:: Extract

# Keelback, Tiger, or Rough-Scale at Dingo Tops, NSW?



## markannab (Jan 7, 2013)

A friend saw this snake inland at Dingo Tops NSW in a creek. It didn't appear aggressive even though they nearly stood on it. They described it as striped full length. The picture seems to show large eyes. Distribution maps I have suggest tiger snakes come this far down, but rough-scales and keelbacks don't. But the large eye suggests keelback to me. Any thoughts, though I know the picture is low quality?
Mark.


----------



## GeckoJosh (Jan 7, 2013)

The picture isnt clear enough to make an accurate ID


----------



## Bluetongue1 (Jan 7, 2013)

Rough-scaled do occur in the area. The snake is banded, not striped, along its length. The base colour of olive with narrow, dark and very regular bands is consistent with a Rough-scaled snake and rules out a Tiger snake. Despite the poor quality of the pic, there is sufficient detail available under magnification, when combined with locality data, to provide, in my opinion, a positive ID as a Rough-scaled snake. This ID is strengthened by the semi-aquatic behaviour demonstrated. 

Blue


----------



## markannab (Jan 7, 2013)

Thanks for your detailed reply. I've passed it on.


----------



## GeckoJosh (Jan 8, 2013)

Bluetongue1 said:


> Rough-scaled do occur in the area. The snake is banded, not striped, along its length. The base colour of olive with narrow, dark and very regular bands is consistent with a Rough-scaled snake and rules out a Tiger snake. Despite the poor quality of the pic, there is sufficient detail available under magnification, when combined with locality data, to provide, in my opinion, a positive ID as a Rough-scaled snake. This ID is strengthened by the semi-aquatic behaviour demonstrated.
> 
> Blue



So are you saying Tiger snakes are not found in habitat such as this?
I have zoomed in on this pic and I cannot see any traits that 100% rule it out as a Tiger, can you please post a zoomed in pic of this pointing out what I am missing?

Thanks Josh


----------



## GeckPhotographer (Jan 8, 2013)

Zooming in the only trait I can even distinguish it from an eel with is a vague sense of the body shape being wrong, to try and ID it as any kind of snake I would be making guesses. Furthermore all of Blues characteristics point just as equally to a Brown Tree Snake as they do a Rough-scaled Snake.


----------



## bigguy (Jan 8, 2013)

Could also be a young Eastern Brown The pic is terrible for any detail apart from the banding. So you have 4 species to pic from, any would be a guess from that poor pic. Only thing for certain its not a Keelback for a change)


----------



## GeckoJosh (Jan 9, 2013)

GeckPhotographer said:


> Zooming in the only trait I can even distinguish it from an eel with is a vague sense of the body shape being wrong, to try and ID it as any kind of snake I would be making guesses. Furthermore all of Blues characteristics point just as equally to a Brown Tree Snake as they do a Rough-scaled Snake.



I laughed at your reply, only as my first thoughts were the same about it almost looked like an eel


----------



## Bluetongue1 (Jan 9, 2013)

*GeckoJosh*,
On what basis do determine that I am saying tiger snakes are not found in the habitat. Of course they are. The banding that is visible is far too narrow for a tiger snake. Also the colours of body and bands are not consistent with those of tiger snakes. It was on this basis that I eliminated them as a possibility.

::::
:: Dataset records

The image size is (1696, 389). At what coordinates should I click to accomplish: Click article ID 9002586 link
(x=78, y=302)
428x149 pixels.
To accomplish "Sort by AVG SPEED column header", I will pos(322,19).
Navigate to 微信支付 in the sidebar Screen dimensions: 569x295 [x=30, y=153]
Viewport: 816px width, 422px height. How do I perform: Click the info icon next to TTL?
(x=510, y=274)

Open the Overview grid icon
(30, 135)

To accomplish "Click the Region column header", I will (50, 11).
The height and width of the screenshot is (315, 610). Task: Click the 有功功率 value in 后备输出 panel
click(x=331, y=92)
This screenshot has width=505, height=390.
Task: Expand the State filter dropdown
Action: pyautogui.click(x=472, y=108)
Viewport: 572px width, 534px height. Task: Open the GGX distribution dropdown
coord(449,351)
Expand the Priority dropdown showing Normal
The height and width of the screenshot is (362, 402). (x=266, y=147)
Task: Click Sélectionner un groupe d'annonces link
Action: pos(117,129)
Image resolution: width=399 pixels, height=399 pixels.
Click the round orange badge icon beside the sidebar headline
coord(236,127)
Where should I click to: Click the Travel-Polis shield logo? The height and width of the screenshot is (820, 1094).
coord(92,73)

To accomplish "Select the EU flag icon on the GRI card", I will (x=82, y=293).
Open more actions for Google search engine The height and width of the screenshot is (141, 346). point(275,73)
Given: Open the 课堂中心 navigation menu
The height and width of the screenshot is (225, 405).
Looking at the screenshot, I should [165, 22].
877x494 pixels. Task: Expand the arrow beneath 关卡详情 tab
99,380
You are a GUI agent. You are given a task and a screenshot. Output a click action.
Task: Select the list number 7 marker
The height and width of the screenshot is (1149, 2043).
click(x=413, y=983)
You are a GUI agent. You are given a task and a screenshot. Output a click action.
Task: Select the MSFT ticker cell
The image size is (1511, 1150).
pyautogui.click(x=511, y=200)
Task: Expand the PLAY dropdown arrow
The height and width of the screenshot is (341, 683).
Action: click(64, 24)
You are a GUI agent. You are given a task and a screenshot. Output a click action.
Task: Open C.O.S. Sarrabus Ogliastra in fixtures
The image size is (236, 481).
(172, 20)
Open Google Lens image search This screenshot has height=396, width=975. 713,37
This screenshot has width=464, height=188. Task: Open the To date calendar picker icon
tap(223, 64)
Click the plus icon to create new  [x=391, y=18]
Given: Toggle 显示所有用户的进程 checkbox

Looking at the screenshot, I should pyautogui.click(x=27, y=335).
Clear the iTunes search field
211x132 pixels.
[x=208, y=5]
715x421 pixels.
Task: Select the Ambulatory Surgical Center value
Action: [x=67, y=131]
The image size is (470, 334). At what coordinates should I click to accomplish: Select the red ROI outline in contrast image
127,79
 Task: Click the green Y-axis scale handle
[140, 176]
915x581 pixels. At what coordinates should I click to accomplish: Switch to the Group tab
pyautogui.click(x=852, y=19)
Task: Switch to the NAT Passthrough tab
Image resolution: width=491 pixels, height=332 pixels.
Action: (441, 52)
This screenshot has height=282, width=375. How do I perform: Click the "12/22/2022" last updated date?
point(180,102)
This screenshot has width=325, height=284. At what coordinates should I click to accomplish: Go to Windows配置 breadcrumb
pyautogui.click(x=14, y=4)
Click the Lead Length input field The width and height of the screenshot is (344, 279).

::::

▸ Task set:
1 > Change "picture" to "image" in the Dingo Tops snake thread from "A friend saw" up to and including "GeckoJosh (Jan 7, 2013)", and give that part again.
2 > Write what follows next in the forum thread about the snake seen at Dingo Tops.

▸ Answers by item:
1 >
A friend saw this snake inland at Dingo Tops NSW in a creek. It didn't appear aggressive even though they nearly stood on it. They described it as striped full length. The image seems to show large eyes. Distribution maps I have suggest tiger snakes come this far down, but rough-scales and keelbacks don't. But the large eye suggests keelback to me. Any thoughts, though I know the image is low quality?
Mark.


----------



## GeckoJosh (Jan 7, 2013)

2 >
*Geckophotographer*,
The last couple of comments you have made on my contributions to IDs indicate a personal disagreement rather than an objective assessment. I do not where your issue emanates from but it would be better sorted out by personal messages, rather than the open forum. 

The colours and width of banding are not consistent with those of a BTS. The snake in question was diurnal and BTS are nocturnal. My conclusions were not based on full body form or proportions. So while you may decry the absence of these features and arrive at your own conclusions based thereon, you do me an injustice in terms of the observable traits and the logic I utilised to arrive at my conclusion. 

*Bigguy*,
Again, the visible banding is too narrow for an eastern brown snake and the behaviour of the snake being partially immersed in water is not consistent with the behaviour of eastern browns.


----------



## GeckoJosh (Jan 9, 2013)

This Blue "This ID is strengthened by the semi-aquatic behaviour demonstrated."

I do not know why you feel so strongly about your choice of ID, the pic is clearly not focussed enough to make any 100% calls.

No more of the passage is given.